Мне казалось важным упомянуть следующее:
1) Древние люди, так же как и мы, верили в духов, однако полагали, что те могут стариться и умирать; у Плутарха есть описание дня смерти Великого Пана {9}, где говорится, что все демоны мира плакали, ибо понимали: однажды их постигнет та же участь.
2) Когда в древние времена тот или иной народ подвергался нападению и оказывался во власти врагов, все верили, что поверженные божества превращаются в демонов и парят над разрушенными городами и храмами. Шарлотта не должна забывать, что Сюзанна вызывала своего демона Лэшера среди древних камней в Шотландии, хотя никто не знает, какой народ собрал те камни в круг.

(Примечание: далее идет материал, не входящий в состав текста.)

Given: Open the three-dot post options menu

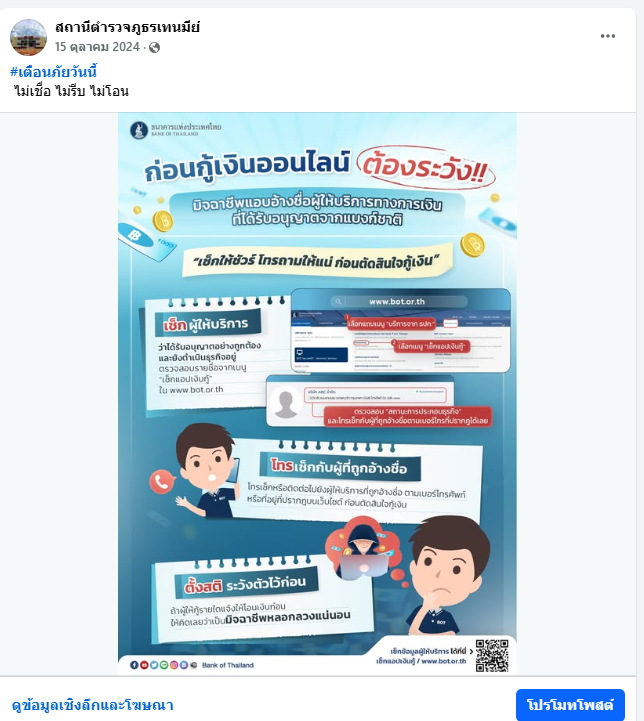Looking at the screenshot, I should pyautogui.click(x=608, y=36).
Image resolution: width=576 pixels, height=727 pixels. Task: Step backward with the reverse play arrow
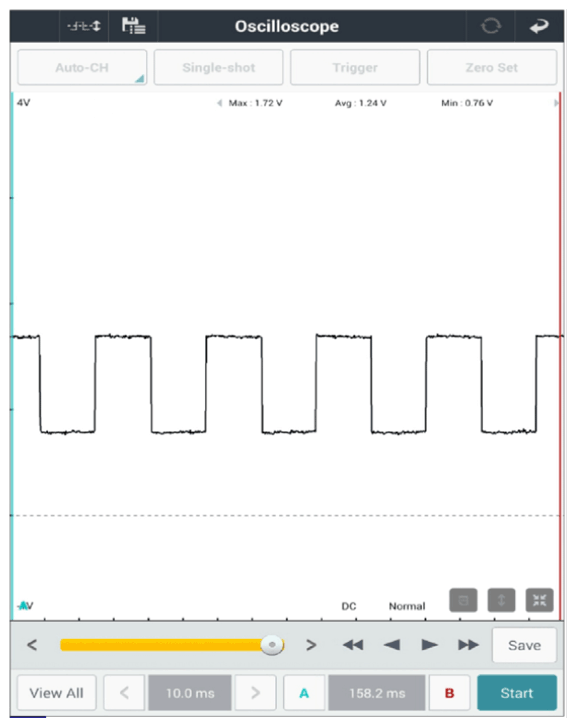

3) Ранние христиане верили, что языческие божества – это демоны, которых можно призывать для наведения порчи и проклятий.
Общий вывод напрашивается сам собой: все эти верования небеспочвенны, ибо известно, что именно из нашей веры в них демоны черпают свою силу. Естественно, что люди, взывавшие к своим демонам, почитали их божествами, но стоило поработить и погубить какой-либо народ, как демоны тут же возвращались в хаос или становились ничтожными существами, отвечавшими на нечастые обращения к ним магов.
Затем я рассказал о силе демонов – о том, что они могут тешить нас иллюзиями и вселяться в тела людей, отчего те становятся одержимыми, об умении передвигать предметы и, наконец, об их способности являться перед нами в том или ином облике, хотя мы не знаем, каким образом им это удается.
Что касается Лэшера, я пребывал в твердом убеждении, что его тело вполне материально и целостно, однако силы сохранять свое тело таковым Лэшеру хватает лишь на короткий отрезок времени.
Затем я описал, как этот демон появился передо мной, и пересказал его странные речи, заставившие меня впоследствии долго размышлять над их смыслом. В завершение я подчеркнул, что Шарлотте стоит призадуматься: это существо может оказаться призраком какого-нибудь давно умершего человека, обреченного пребывать на земле и одержимого лишь мыслями о мести, – ведь все древние полагали, что души тех, кто умер в молодости или насильственной смертью, становятся мстительными демонами, а души хороших людей покидают этот мир.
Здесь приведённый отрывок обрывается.